How CodeClone Works¶

This page is a narrative architecture overview. Contract-level guarantees are defined in the Contracts Book.

Pipeline Overview¶

CodeClone processes Python projects in the following stages:

Source scanning
AST parsing
AST normalization
CFG construction
Fingerprinting
Segment window extraction
Clone grouping
Project metrics (complexity, coupling, health, dead code, …)
Canonical report assembly
Baseline diff and metric gating (CI exit decision)

Full contract: Core pipeline.

1. Source Scanning¶

Recursively scans .py files.
Uses deterministic sorted traversal.
Skips paths that resolve outside the root (symlink traversal guard).
Applies cache-based skipping using file stat signatures.

Cache contract: Cache.

2. AST Parsing¶

Uses Python's built-in ast module.
Supports Python 3.10+ syntax.

3. AST Normalization¶

Normalization removes non-structural noise:

variable names → _VAR_
constants → _CONST_
attributes → _ATTR_
symbolic call targets are preserved (to avoid API conflation)
syntactic sugar (e.g. x += 1 → x = x + 1)
commutative operand canonicalization (+, *, |, &, ^) on proven constant domains
local logical equivalence (not (x in y) → x not in y, not (x is y) → x is not y)
docstrings removed
type annotations removed

This ensures structural stability across refactors.

4. CFG Construction¶

Built per-function using CFGBuilder.
Produces deterministic basic blocks.
Captures structural control flow (if, for, while, try, with, match).
Models short-circuit and/or as micro-CFG branches.
Links try/except only from statements that may raise.
Preserves match case and except handler order structurally.
Models break / continue as terminating loop transitions.
Preserves for/while ... else semantics.

Full semantics: CFG Semantics.

5. Fingerprinting¶

Each function CFG is converted into a canonical string form and hashed. This fingerprint is used to group structurally identical functions.

6. Segment Windows¶

Large functions are also scanned with segment windows (sliding windows over normalized statements). These are used to detect internal clones inside the same function.

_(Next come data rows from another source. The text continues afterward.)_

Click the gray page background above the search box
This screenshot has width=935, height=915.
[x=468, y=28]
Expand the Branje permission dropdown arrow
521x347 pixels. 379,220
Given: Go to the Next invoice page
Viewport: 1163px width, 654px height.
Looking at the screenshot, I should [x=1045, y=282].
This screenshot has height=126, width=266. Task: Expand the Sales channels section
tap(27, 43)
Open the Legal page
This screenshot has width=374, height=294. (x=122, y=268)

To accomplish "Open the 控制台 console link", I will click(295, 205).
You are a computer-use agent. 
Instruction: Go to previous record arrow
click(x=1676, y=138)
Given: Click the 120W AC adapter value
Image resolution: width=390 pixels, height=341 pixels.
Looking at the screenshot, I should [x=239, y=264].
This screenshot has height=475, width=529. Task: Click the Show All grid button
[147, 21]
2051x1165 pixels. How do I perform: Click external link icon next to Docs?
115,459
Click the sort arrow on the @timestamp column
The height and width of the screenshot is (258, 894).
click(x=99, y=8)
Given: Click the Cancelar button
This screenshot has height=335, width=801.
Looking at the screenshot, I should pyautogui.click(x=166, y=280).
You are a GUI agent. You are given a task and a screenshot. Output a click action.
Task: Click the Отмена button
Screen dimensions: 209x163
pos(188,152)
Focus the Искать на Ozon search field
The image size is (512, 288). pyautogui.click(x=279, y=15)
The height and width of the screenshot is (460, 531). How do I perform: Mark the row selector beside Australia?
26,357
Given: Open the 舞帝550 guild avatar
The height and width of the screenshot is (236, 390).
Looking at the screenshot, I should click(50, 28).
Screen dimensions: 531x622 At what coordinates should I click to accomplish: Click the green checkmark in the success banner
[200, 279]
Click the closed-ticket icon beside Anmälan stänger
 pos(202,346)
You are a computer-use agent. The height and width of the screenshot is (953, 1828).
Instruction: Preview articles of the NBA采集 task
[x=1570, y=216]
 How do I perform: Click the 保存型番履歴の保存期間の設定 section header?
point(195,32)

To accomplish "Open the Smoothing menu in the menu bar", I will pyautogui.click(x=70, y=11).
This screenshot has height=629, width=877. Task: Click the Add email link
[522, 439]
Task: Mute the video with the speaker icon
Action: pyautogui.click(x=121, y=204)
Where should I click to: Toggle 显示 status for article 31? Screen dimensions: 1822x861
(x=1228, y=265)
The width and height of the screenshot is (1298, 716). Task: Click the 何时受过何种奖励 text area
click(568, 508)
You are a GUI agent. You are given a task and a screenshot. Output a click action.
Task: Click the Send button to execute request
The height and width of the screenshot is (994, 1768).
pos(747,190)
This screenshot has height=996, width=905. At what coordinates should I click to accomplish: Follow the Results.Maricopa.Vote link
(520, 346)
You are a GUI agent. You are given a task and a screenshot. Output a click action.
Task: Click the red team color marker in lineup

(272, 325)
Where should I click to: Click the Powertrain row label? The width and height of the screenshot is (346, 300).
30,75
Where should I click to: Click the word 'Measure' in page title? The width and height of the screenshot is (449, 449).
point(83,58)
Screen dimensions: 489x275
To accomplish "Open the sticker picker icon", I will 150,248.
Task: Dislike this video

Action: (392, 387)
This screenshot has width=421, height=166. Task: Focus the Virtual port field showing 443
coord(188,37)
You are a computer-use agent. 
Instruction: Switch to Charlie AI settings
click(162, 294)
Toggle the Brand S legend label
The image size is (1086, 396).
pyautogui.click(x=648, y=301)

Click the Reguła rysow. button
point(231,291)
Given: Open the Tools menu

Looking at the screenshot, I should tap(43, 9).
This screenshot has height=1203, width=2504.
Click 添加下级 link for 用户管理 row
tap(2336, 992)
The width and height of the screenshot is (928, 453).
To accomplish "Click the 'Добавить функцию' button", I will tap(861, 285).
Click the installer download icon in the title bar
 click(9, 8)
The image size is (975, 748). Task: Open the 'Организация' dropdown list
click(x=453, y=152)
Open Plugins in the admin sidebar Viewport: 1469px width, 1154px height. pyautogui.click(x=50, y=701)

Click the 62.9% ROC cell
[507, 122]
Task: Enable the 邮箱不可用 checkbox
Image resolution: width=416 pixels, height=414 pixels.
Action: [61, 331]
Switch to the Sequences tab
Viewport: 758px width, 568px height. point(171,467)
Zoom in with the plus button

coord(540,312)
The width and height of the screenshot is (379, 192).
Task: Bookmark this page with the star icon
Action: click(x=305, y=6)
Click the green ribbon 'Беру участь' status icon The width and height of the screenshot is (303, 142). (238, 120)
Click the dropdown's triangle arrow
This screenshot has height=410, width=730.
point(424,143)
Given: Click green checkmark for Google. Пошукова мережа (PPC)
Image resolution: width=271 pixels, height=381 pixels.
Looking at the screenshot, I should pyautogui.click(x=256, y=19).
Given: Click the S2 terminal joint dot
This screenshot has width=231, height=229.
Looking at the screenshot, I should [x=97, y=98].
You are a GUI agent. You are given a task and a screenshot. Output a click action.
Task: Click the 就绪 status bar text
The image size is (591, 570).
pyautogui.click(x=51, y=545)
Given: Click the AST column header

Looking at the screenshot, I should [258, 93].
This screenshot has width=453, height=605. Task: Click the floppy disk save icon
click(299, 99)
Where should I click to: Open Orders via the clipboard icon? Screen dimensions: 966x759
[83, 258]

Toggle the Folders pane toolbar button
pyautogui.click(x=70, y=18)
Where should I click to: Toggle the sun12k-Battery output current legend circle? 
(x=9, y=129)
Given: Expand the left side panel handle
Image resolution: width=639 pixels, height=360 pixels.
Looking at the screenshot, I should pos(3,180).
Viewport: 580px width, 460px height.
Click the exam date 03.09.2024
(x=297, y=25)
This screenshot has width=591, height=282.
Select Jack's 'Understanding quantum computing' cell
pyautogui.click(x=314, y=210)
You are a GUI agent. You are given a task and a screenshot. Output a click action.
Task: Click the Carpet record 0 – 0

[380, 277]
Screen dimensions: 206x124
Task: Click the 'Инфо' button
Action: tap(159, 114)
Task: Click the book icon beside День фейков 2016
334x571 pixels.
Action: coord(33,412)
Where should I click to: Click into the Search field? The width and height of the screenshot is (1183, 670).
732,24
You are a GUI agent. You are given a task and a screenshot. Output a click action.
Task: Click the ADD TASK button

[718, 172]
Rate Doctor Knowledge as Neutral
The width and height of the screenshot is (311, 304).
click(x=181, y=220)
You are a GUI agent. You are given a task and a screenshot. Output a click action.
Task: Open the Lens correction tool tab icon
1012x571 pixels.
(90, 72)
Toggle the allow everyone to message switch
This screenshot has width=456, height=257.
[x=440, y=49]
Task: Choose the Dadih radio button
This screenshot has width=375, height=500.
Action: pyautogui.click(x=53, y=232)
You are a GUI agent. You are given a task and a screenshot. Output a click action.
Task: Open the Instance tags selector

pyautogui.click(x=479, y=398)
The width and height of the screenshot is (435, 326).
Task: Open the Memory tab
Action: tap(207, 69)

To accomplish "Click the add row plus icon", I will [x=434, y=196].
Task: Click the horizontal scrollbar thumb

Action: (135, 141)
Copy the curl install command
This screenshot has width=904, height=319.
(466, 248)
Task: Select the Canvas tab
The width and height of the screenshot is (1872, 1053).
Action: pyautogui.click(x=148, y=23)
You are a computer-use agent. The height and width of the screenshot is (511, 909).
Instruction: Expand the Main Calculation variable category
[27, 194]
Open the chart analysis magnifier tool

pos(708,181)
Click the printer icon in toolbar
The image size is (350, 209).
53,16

Segment windows are never used as a final equivalence signal; they are candidate generators with strict hash confirmation.

7. Clone Detection¶

Clone groups are detected at three granularities:

Function clone groups¶

Grouped by fingerprint|loc_bucket.
Report typing is deterministic (Type-1..Type-4) in report layer.

Block clone groups¶

Repeated structural statement windows across functions.
Report typing is Type-4 with explainability facts from core.

Noise filters applied:

minimum LOC / statement thresholds
no overlapping blocks
no same-function block clones
__init__ excluded from block analysis

Segment clones (internal/report-only)¶

Detected only inside the same function.
Used for internal copy-paste discovery and report explainability.
Not included in baseline or CI failure logic.

Structural findings (report-only)¶

duplicated_branches: repeated branch-body signatures.
clone_guard_exit_divergence: guard/terminal divergence inside one function-clone cohort.
clone_cohort_drift: drift from majority terminal/guard/try/side-effect profile.

These findings are rendered in reports only and do not change baseline diff or CI gating decisions.

8. Reporting¶

Detected findings can be rendered as interactive HTML, canonical JSON (schema 2.11), deterministic text, Markdown, or SARIF projections. Reporting is separate from CI gating: report-only structural findings and segment clones do not change baseline diff or gate evaluation.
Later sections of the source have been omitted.